# RECORDS
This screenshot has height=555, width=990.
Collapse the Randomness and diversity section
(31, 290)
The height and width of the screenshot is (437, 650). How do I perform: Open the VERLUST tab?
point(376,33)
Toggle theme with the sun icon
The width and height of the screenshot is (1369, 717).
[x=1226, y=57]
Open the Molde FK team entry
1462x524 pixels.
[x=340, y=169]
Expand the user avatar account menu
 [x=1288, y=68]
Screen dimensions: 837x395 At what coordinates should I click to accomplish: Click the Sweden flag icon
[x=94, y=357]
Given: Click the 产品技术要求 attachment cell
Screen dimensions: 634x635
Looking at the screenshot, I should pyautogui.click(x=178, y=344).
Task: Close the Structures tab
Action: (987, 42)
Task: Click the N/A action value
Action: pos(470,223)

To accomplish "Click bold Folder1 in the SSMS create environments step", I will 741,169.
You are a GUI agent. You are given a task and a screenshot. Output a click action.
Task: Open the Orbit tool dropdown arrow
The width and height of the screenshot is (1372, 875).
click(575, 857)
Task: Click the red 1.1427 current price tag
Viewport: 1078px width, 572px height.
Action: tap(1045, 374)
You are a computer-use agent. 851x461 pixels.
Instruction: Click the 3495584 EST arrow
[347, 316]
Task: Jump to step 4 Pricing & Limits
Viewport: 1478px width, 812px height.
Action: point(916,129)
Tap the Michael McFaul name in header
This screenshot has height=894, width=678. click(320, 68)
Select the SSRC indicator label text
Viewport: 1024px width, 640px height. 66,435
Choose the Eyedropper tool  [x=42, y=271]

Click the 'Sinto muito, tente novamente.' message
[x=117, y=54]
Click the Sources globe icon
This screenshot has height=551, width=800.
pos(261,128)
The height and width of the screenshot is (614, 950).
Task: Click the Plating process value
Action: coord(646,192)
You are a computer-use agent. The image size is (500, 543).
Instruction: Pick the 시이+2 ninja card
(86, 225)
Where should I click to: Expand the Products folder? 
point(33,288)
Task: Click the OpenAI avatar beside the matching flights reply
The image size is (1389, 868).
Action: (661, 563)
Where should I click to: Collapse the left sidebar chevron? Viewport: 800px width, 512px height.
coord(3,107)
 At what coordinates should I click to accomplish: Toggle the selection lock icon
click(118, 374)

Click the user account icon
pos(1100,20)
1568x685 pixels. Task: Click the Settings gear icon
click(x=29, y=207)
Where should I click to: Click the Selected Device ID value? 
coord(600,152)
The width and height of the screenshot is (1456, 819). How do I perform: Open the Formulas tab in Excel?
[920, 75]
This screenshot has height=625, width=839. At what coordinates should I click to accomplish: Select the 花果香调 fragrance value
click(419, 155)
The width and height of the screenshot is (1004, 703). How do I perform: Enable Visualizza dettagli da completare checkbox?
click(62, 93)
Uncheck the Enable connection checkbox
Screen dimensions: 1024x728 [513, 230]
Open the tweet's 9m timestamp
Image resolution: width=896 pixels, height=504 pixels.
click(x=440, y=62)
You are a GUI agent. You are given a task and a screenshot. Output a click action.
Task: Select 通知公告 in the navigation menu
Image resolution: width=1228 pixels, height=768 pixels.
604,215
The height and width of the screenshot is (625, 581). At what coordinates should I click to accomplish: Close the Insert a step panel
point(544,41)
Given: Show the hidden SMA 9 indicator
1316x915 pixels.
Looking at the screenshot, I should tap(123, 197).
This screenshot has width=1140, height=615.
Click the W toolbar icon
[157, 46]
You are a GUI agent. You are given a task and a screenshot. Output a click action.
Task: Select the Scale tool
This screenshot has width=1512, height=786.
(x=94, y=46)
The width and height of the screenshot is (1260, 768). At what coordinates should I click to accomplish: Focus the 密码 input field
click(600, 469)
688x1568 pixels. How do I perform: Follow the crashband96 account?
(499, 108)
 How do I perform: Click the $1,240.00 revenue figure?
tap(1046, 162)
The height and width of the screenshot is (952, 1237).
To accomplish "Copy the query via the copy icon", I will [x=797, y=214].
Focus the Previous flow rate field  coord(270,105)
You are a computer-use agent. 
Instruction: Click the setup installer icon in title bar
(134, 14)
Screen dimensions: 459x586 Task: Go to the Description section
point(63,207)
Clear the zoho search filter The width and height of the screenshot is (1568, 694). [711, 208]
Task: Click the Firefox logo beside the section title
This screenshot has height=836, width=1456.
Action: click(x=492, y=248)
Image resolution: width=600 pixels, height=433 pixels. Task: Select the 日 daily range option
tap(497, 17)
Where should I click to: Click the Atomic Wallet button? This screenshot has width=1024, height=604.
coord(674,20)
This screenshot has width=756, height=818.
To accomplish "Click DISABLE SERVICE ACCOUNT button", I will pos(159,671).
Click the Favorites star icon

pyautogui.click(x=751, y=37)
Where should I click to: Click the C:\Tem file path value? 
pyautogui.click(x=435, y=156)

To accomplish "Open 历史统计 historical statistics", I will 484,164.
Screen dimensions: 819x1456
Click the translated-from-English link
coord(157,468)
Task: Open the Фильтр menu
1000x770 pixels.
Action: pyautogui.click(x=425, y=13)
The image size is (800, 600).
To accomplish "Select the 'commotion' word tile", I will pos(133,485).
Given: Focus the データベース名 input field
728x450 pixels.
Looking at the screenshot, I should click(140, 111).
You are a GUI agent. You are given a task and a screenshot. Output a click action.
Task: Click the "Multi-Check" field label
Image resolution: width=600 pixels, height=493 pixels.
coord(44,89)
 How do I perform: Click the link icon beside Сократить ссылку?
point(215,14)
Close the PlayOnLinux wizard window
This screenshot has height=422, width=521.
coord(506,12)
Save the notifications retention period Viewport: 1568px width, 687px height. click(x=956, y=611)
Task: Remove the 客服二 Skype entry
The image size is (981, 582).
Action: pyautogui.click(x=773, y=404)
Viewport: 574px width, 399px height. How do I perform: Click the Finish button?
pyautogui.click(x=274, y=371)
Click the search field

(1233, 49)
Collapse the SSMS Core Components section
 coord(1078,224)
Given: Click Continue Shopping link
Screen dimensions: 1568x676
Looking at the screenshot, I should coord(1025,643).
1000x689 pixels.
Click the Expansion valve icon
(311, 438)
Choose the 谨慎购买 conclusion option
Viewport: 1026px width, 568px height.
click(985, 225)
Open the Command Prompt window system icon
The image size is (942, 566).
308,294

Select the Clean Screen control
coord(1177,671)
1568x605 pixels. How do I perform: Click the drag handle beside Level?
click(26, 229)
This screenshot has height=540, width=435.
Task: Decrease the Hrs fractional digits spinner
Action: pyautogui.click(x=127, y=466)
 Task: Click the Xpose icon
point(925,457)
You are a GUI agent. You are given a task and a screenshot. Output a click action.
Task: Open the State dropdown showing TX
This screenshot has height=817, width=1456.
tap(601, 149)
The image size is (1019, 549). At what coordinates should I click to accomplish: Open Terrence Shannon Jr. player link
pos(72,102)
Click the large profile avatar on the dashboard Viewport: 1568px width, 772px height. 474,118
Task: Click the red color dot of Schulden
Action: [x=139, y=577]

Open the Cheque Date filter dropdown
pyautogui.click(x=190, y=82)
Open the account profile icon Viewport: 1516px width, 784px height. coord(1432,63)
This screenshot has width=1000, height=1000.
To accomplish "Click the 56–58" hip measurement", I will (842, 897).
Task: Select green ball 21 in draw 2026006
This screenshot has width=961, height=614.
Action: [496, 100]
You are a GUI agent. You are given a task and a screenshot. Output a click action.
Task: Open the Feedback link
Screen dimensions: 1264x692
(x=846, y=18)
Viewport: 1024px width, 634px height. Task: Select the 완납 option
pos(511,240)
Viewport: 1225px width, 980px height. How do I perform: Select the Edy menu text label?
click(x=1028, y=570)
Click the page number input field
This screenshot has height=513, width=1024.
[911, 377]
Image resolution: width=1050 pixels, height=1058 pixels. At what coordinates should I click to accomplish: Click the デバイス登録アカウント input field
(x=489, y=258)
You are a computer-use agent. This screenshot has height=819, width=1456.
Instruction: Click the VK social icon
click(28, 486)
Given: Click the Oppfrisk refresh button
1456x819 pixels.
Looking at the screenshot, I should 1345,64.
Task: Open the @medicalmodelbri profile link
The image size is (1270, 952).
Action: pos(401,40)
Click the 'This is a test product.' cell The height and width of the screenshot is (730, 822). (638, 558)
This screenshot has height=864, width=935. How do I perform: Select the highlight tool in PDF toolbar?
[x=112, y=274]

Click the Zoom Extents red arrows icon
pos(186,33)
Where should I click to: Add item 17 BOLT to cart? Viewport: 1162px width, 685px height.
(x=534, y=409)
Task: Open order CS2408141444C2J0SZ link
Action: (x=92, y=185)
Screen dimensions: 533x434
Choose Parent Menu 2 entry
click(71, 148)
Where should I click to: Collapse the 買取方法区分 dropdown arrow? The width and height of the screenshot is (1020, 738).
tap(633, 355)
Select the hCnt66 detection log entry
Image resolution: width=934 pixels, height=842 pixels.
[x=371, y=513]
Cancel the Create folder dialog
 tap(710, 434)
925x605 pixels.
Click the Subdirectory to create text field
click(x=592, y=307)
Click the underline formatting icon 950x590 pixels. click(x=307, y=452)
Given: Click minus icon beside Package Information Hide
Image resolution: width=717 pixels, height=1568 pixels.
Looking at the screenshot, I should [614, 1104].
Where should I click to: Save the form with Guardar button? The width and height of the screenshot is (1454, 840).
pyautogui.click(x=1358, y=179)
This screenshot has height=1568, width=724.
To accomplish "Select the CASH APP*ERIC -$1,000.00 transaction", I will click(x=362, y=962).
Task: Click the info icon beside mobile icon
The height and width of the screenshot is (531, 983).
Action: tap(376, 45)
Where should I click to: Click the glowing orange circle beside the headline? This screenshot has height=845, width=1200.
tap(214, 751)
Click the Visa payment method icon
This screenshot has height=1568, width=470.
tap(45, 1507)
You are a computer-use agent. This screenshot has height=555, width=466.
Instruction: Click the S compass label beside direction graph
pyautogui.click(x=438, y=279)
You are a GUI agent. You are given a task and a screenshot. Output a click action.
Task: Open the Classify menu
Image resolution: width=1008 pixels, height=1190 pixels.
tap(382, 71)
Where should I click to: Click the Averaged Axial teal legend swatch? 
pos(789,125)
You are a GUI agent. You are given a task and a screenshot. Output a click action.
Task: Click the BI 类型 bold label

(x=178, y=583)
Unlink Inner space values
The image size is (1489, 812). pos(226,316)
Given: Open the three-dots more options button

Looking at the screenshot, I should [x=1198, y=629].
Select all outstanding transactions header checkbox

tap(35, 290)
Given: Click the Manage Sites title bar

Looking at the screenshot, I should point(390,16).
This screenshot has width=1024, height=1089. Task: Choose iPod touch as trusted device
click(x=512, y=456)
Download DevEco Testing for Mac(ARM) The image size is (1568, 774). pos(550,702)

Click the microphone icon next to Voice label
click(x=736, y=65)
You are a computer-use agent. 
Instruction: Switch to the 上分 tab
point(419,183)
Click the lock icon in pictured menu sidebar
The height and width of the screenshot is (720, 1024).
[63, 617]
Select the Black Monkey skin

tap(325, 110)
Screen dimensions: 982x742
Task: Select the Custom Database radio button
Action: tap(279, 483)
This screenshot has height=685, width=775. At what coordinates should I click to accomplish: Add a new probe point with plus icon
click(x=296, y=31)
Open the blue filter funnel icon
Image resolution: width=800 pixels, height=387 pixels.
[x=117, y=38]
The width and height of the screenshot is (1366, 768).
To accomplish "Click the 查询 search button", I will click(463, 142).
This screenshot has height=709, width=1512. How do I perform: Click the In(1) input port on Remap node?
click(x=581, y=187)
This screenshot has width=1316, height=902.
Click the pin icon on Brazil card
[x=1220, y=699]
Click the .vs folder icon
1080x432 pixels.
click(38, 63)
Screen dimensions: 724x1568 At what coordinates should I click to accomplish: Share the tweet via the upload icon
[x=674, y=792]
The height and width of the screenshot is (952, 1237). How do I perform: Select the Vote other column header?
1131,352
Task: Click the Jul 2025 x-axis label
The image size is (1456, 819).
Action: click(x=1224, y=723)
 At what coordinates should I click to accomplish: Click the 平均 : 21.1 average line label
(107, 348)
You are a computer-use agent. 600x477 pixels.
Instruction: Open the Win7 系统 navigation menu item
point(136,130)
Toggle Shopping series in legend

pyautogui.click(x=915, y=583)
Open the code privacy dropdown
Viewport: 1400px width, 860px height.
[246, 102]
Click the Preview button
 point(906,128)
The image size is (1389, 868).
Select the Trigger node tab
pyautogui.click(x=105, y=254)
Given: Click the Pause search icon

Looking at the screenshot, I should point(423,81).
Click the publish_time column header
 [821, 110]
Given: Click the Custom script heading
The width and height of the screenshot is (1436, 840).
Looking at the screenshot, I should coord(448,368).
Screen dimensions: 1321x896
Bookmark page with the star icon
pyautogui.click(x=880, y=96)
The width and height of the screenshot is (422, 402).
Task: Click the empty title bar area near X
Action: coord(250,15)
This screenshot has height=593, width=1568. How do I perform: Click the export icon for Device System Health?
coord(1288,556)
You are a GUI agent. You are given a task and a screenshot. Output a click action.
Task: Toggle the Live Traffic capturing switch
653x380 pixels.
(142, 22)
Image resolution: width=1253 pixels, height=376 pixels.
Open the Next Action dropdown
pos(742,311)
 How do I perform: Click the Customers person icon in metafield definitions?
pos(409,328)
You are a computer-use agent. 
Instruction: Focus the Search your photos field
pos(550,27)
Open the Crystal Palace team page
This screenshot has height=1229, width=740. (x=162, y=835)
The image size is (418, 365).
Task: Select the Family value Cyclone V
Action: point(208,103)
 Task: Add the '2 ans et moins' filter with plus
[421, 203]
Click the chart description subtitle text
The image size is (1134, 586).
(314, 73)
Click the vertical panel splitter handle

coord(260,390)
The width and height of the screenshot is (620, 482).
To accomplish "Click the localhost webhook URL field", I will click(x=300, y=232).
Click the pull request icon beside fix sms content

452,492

# WHAT TO PRODUCE
Give the part of the listing that opens with the line containing "At what coordinates should I click to accomplish: Click the 平均" and closes with the line containing "point(136,130)", both lines included, as a Markdown table with the columns Row and Line, leaving out blank lines.

# OUTPUT
| Row | Line |
|---|---|
| 1 |  At what coordinates should I click to accomplish: Click the 平均 : 21.1 average line label |
| 2 | (107, 348) |
| 3 | You are a computer-use agent. 600x477 pixels. |
| 4 | Instruction: Open the Win7 系统 navigation menu item |
| 5 | point(136,130) |